Maybe you’ve even contemplated jumping the career ship yourself once or twice thanks to bad workplace leadership (or perhaps you’ve actually taken the leap!).
While the accuracy of that oft-quoted statement has been thrown into question, there can be no doubt that our leaders’ management styles play a big role in inspiring us to go above and beyond the call of duty, or encouraging us to take the first new job offer we happen across just so we can get as far away from them as possible.
The problem of poor workplace leadership
The reality though, is that poor leadership is unfortunately all too common a problem. In fact, as many as 1/3 of employees think their leader has a negative impact on the company culture.

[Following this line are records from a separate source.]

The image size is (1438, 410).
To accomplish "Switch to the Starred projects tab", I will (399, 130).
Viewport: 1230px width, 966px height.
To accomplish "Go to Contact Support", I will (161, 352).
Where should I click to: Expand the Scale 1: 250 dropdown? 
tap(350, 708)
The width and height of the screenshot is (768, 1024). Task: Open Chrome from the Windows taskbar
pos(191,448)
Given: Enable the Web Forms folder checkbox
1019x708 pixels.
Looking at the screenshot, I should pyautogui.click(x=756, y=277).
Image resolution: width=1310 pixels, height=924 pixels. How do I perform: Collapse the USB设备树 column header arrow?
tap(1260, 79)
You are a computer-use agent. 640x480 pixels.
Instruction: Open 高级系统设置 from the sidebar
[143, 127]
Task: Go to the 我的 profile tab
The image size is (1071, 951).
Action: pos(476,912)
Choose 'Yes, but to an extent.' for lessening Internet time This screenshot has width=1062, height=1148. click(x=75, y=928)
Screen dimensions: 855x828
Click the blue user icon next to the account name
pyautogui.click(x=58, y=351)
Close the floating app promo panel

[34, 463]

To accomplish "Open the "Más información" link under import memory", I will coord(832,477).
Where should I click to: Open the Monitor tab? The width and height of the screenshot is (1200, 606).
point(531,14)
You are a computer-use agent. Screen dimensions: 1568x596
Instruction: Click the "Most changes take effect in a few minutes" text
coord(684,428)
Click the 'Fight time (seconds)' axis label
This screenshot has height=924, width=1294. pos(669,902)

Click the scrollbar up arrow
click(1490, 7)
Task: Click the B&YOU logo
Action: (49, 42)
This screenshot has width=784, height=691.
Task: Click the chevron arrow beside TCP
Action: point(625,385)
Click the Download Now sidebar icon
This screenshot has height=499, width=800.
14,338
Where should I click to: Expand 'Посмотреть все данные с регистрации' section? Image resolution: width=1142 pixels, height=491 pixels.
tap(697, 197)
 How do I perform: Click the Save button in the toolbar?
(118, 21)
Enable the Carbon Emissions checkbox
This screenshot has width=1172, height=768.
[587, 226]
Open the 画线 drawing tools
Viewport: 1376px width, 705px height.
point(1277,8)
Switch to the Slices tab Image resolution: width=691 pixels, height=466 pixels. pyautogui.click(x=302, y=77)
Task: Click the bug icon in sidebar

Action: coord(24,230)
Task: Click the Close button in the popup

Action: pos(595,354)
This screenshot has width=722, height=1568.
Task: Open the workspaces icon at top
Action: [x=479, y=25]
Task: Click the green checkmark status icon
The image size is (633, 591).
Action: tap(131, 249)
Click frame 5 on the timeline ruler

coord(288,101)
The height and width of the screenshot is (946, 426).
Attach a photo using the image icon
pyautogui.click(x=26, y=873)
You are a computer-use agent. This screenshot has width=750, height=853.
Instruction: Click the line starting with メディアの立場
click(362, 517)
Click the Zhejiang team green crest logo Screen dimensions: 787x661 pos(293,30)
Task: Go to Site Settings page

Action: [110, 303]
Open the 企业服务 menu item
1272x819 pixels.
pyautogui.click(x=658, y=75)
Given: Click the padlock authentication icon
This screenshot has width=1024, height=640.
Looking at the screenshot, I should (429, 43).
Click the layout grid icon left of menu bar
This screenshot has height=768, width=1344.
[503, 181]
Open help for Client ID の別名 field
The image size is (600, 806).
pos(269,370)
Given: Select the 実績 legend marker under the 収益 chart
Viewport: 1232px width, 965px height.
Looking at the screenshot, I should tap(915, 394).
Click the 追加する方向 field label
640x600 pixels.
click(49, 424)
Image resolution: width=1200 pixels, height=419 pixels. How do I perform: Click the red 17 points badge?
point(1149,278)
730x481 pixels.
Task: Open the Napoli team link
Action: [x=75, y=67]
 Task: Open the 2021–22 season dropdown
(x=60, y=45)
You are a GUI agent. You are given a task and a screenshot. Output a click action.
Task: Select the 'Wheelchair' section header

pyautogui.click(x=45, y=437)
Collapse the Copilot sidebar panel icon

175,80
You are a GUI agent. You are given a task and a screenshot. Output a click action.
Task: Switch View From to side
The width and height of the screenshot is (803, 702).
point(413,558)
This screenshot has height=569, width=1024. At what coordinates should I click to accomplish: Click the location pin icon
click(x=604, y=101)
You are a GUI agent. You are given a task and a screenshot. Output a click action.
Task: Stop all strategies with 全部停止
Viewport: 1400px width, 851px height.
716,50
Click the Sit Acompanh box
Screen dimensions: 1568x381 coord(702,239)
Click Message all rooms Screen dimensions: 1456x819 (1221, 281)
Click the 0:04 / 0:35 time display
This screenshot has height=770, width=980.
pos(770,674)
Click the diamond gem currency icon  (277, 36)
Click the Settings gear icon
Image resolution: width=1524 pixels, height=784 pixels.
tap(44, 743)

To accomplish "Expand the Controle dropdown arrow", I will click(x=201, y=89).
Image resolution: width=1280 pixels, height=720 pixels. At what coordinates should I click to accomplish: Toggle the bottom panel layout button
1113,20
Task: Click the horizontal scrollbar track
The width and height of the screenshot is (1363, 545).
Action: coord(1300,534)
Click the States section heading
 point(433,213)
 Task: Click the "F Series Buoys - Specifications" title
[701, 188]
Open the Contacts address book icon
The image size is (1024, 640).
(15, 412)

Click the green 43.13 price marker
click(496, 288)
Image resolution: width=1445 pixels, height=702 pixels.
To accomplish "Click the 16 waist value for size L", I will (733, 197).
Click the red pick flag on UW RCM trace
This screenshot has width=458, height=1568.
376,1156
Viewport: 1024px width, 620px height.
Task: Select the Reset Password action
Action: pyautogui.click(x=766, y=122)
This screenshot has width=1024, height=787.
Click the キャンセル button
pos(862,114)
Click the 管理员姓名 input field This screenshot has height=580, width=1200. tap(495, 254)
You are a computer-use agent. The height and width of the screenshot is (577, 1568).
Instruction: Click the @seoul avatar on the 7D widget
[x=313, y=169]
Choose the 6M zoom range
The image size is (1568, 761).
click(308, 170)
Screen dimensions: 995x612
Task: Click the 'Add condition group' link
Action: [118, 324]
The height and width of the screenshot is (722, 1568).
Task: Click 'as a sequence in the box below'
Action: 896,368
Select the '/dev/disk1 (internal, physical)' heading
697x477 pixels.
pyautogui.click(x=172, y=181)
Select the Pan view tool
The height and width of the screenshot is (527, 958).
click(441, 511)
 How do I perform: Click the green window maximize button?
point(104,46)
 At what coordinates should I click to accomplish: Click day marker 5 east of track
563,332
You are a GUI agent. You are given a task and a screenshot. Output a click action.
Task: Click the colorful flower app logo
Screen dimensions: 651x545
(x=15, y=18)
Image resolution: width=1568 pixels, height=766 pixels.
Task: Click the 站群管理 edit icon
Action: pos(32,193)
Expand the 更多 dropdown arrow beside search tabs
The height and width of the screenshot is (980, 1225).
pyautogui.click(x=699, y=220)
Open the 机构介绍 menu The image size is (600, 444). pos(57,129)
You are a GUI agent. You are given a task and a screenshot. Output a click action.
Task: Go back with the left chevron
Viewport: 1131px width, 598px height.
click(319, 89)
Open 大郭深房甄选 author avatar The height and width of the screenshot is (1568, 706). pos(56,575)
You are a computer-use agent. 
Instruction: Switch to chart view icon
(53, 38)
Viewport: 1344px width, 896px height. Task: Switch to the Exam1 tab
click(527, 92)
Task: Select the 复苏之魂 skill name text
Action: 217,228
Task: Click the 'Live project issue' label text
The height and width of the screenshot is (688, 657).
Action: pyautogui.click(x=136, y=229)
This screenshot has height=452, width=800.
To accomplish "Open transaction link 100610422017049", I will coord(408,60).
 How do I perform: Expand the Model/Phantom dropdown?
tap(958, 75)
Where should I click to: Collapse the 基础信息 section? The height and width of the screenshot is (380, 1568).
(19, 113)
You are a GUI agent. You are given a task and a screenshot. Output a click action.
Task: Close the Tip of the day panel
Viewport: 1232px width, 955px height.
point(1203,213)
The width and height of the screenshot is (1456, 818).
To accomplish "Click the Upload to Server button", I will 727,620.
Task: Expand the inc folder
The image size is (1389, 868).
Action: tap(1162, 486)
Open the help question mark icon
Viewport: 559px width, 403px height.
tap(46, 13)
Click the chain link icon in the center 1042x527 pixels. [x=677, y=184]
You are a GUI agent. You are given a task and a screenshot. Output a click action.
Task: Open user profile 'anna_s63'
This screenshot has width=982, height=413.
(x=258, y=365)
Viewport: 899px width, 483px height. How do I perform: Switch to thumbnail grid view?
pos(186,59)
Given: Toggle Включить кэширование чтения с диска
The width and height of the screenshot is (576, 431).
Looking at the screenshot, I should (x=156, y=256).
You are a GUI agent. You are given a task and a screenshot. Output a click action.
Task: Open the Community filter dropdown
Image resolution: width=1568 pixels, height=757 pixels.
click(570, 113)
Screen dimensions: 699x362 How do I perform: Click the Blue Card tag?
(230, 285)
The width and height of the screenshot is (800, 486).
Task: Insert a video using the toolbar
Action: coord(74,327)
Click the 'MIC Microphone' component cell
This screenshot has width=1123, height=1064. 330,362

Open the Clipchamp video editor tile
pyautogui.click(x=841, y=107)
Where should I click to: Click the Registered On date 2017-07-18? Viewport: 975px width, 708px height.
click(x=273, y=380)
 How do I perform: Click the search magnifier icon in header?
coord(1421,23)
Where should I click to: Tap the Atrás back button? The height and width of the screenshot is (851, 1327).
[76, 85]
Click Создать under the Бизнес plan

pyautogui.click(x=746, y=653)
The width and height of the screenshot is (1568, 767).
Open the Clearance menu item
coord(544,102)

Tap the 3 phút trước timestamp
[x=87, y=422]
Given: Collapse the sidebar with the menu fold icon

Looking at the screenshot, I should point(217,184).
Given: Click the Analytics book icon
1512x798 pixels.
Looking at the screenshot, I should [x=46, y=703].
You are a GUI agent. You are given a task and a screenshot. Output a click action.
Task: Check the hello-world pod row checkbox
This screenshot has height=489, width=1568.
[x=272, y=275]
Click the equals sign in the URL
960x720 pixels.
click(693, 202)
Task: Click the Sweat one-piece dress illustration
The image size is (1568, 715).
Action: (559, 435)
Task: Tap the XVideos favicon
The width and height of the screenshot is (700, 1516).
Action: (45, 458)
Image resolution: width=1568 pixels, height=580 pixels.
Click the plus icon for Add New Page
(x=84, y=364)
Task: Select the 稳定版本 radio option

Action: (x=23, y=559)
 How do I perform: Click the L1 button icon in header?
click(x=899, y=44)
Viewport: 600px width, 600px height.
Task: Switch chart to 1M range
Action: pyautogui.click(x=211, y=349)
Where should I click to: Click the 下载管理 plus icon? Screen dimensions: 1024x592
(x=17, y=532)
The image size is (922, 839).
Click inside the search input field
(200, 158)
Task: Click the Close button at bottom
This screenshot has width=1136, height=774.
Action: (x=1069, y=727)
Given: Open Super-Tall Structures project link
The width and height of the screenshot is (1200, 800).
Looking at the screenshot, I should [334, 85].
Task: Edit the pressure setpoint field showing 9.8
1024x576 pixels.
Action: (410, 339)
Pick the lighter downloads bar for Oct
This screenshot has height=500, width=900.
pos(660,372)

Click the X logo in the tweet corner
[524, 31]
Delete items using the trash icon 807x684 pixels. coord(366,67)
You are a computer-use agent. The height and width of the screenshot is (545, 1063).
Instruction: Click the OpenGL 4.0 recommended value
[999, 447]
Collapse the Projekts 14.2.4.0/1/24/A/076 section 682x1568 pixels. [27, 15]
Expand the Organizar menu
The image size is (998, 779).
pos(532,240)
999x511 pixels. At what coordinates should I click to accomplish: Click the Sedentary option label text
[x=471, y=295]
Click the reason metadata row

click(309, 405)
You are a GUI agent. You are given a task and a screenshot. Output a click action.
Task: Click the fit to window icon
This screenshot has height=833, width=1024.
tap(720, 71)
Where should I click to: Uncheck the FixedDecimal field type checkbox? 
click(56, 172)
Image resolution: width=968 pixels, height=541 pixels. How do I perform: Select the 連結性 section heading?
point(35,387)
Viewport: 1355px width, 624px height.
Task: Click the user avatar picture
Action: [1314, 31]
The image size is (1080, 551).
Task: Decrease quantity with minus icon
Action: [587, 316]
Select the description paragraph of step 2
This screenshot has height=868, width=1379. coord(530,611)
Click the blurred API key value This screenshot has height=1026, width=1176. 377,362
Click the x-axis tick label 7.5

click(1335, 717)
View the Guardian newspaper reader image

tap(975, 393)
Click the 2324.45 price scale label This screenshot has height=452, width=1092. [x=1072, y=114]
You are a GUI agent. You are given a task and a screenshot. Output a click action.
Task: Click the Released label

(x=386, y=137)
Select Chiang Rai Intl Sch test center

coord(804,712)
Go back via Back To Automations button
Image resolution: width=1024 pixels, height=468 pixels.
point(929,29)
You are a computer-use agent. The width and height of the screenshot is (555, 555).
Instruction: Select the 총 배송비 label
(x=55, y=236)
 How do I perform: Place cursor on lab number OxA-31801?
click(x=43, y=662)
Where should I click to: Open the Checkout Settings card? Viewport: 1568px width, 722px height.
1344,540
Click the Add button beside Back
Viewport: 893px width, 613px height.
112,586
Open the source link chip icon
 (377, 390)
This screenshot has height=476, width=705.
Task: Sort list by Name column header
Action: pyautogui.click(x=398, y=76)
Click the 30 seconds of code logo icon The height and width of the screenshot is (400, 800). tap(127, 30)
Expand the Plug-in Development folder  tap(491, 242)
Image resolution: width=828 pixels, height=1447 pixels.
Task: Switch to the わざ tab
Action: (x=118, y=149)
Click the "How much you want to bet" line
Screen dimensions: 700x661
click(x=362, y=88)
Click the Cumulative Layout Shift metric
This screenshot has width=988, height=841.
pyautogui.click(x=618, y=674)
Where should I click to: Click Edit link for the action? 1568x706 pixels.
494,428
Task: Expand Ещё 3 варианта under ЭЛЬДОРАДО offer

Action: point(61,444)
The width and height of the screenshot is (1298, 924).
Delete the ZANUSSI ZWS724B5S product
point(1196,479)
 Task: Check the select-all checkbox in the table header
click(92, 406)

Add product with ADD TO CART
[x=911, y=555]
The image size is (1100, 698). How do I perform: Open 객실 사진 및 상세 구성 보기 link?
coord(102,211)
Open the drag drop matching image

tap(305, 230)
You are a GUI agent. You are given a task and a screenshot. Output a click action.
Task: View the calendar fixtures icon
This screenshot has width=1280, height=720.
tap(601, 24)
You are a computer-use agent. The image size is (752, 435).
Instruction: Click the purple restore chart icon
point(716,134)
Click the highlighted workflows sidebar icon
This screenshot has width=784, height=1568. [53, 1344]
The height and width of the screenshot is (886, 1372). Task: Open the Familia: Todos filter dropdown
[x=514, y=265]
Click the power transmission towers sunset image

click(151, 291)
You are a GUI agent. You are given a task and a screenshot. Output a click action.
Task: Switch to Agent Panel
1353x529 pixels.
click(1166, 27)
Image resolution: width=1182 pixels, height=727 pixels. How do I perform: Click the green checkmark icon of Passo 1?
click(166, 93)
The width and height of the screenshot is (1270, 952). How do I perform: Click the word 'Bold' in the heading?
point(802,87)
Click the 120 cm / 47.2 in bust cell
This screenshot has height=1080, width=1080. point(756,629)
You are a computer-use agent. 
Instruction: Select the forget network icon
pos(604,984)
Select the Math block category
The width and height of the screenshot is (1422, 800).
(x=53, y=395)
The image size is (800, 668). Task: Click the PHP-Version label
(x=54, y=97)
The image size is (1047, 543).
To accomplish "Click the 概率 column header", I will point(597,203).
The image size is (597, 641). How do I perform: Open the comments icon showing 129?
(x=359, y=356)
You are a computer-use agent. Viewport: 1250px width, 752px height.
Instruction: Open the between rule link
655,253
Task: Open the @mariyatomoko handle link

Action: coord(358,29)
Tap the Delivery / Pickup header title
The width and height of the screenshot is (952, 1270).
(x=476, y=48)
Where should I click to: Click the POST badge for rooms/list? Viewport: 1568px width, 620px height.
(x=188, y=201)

Quite apart from the werewolves, zombies and witches you’re likely to find appearing on your doorstep today – it’s this that will be keeping disengaged employees up at night.
The good thing is that every cloud has a silver lining, and for every example of bad leadership in real life, there’s a satirical fictitious counterpart to poke fun at it and expose the underlying issues for all to see.
So for a bit of Halloween fun, we’ll be treating (or maybe that should be tricking) you to some of the ghastliest, terrifying leadership horror stories from the silver screen – and exploring what they can tell us about how leadership should really be done.
You may have even experienced situations like these over the course of your career (although hopefully not to these extremes!).
Got your Halloween candy at the ready? Then we’ll begin…
6 horror stories of poor leadership in the workplace
When you’re violently assaulted for airing your view
If one of your employees happens to vocally disagree with something you’ve said, without a doubt one of the absolute worst ways to respond is by attempting to choke them to death. Unfortunately though, Darth Vader didn’t get the memo.
When Admiral Motti boldly contradicts his superior’s remark that the Death Star’s weaponry isn’t a patch on the Force, rather than settling the conflict of opinion in a productive, civilised manner – Vader wastes no time in demonstrating his point by force-choking the poor guy. Just in case the message wasn’t clear enough.
Granted, Motti didn’t put his point forward in the politest of ways, but it still goes without saying that using force (even if it isn’t the mystical one) to resolve disagreements is not the way to go.
Good leaders encourage all voices to be heard, and promote open, honest and inclusive debate. After all – isn’t that where the best ideas come from?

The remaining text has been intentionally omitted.